Records shown ->
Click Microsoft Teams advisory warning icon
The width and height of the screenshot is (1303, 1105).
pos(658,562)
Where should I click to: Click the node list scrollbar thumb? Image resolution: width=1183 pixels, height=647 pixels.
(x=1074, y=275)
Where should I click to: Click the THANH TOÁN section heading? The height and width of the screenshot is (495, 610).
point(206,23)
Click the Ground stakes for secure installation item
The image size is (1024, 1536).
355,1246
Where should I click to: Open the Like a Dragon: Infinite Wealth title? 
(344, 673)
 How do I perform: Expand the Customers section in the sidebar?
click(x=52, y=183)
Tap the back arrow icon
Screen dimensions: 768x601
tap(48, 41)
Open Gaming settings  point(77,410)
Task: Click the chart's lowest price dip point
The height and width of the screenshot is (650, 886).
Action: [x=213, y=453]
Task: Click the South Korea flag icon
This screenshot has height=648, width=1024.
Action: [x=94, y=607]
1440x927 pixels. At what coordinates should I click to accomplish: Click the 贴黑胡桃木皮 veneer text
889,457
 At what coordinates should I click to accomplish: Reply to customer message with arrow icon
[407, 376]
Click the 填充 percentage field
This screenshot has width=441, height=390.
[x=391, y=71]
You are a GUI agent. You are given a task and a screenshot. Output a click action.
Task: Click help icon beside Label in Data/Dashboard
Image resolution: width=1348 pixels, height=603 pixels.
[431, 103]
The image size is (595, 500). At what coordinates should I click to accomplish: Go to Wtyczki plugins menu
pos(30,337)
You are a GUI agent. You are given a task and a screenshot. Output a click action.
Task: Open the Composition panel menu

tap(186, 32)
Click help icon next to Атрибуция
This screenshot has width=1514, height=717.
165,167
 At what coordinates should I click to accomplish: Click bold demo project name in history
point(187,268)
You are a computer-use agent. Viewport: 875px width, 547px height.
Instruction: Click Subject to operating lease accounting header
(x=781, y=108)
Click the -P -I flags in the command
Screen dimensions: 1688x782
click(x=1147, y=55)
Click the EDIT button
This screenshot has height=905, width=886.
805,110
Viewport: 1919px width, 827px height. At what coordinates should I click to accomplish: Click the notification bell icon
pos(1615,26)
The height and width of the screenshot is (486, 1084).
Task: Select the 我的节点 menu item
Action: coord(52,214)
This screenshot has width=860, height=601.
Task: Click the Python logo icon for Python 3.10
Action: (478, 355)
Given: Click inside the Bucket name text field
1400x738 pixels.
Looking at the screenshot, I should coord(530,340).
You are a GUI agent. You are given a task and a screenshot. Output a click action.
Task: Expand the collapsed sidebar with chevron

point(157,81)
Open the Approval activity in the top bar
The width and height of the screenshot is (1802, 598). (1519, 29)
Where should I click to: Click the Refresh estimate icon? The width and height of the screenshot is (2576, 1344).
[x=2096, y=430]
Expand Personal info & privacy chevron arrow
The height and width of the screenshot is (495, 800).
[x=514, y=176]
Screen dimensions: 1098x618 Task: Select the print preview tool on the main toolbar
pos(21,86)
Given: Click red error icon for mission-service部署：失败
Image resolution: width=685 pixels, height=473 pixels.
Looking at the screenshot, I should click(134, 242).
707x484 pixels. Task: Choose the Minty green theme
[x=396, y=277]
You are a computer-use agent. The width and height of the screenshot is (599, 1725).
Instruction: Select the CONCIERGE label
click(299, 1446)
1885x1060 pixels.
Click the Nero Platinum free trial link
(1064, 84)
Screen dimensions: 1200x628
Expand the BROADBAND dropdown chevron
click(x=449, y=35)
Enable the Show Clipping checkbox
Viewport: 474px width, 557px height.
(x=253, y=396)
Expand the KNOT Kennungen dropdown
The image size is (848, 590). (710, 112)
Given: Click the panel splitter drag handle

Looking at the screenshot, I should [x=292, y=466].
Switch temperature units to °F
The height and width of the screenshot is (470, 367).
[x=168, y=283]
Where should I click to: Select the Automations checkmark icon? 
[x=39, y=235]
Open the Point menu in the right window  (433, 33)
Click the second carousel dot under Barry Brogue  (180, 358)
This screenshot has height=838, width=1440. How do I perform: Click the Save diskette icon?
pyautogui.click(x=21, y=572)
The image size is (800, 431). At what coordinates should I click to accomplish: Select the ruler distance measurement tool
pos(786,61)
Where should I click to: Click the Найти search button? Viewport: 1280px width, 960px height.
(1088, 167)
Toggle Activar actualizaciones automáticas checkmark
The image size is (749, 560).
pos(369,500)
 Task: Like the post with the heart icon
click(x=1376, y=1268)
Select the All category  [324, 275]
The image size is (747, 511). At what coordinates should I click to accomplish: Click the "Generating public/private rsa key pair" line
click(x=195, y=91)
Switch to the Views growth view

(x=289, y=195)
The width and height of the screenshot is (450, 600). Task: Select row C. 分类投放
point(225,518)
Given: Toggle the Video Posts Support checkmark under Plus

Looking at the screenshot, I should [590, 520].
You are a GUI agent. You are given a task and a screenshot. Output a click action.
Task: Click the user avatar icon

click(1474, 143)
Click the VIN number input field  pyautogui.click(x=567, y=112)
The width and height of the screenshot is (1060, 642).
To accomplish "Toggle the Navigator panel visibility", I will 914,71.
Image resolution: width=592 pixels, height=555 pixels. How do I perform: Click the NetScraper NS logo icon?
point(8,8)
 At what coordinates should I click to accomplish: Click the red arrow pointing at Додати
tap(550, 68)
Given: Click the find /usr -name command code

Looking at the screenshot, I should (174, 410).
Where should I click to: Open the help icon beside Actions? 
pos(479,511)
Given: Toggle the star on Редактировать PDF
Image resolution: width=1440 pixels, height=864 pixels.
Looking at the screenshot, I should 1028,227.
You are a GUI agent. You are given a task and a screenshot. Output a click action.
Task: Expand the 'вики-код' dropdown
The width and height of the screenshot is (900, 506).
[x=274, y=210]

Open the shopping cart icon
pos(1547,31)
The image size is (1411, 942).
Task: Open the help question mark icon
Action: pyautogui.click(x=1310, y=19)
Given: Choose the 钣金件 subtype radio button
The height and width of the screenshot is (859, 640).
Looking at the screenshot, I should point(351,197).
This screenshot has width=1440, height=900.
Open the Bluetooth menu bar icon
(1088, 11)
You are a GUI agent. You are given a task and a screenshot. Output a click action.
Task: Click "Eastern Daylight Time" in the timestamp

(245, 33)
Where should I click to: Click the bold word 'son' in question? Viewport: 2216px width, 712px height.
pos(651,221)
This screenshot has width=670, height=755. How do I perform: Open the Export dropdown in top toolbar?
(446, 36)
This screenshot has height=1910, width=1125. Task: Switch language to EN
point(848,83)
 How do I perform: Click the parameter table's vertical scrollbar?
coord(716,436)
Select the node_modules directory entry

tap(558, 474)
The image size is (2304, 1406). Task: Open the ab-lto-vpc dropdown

What is expected ->
Check each line of the records for the word "field" and extract those that contain it.

Task response ->
Click the 填充 percentage field
Given: Click inside the Bucket name text field
Click the VIN number input field  pyautogui.click(x=567, y=112)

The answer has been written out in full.